First, what do I mean by "good"? Here are some requirements that come to mind (which may be negotiable):

  1. It is not necessary for the notion of umbilic to be defined for all convex polyhedra but it would be enough if it is well-defined for generic polyhedra, or a class of polyhderda which is dense in the space of all convex polyhedra, and possibly open as well.

  2. Each convex polyhedron (or each polyhedron in the generic subclass) should have at least one umbilic point.

  3. It would be better if each polyhedron had at least two umbilics, or otherwise there was a notion of index associated to each umbilic so that the sum of the indices was constant for all polyhedra (in parallel with the index formula for the singularities of a line field on a sphere).

  4. It would be reassuring if there were some convex polyhedra with exactly two umbilics.

  5. (Bonus) Ultimately it would be nice if this notion were stable as a family of convex polyhedra converges to a smooth convex surface, but this can be set aside for now.

Question: Does there exist a notion of umbilic point for convex polyhedra which would satisfy the first four requirements listed above?

As was suggested by Ivan Izmestiev, maybe one should consider the Gauss image around vertices of the polyhedron.
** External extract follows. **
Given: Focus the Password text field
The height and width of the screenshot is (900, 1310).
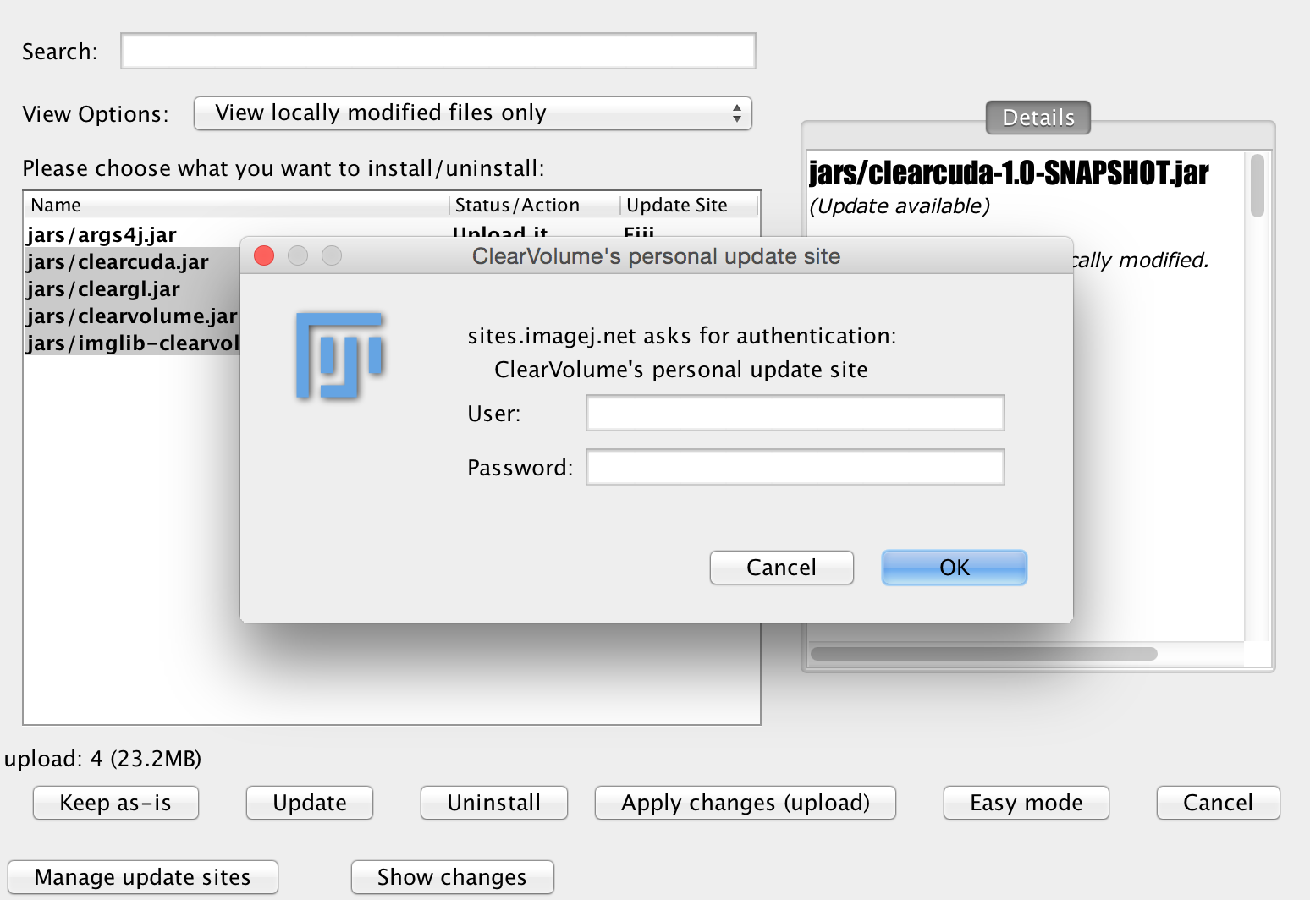Looking at the screenshot, I should coord(795,468).
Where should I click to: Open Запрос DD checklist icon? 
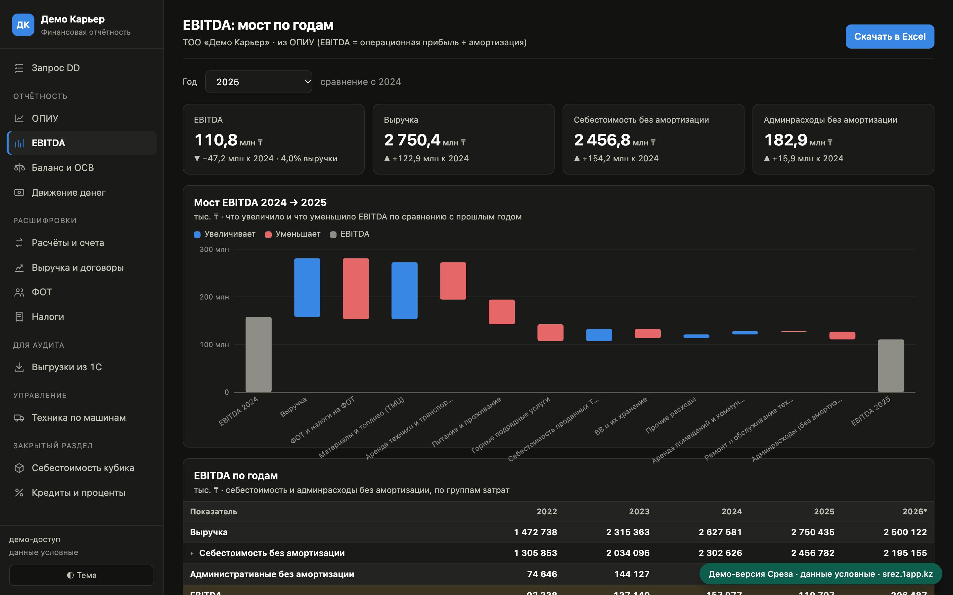pos(19,68)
More precisely, consider the outward unit normals at the faces around a vertex. These normals form the vertices of a convex spherical polygon whose edges are geodesic arcs which join a pair of normals if and only if those normals correspond to adjacent faces of the polyhedron. So a vertex would be considered umbilic if its spherical image is somehow "circular" or relatively round (as is the case in the smooth case).

Perhaps a useful guide here could be the generalized four vertex theorem for convex (spherical) polygons; see for instance Section 21 of Igor Pak's Lecture Notes and the corresponding papers of Serge Tabachnikov cited there.

I first heard about the question in the title when Brian White asked me that in 2010. My idea back then was to consider the class of convex polyhedra with quadrilateral faces, and define an umbilic point as a vertex with degree different from $4$. It is a simple exercise to show, via Euler's formula, that all convex polyhdera with quadrilateral faces must have at least $8$ umbilics in this sense. The intuition behind this definition was the notion of "circular planar quadrilateral meshes", or "circular nets" which are discrete analogues of principal curvature lines. See for instance the book of Bobenko and Suris. This then was a purely topological candidate, and I did not get much chance to think about it more since then. Perhaps it might be more fruitful to consider geometric alternatives mentioned above, or some kind of a hybrid.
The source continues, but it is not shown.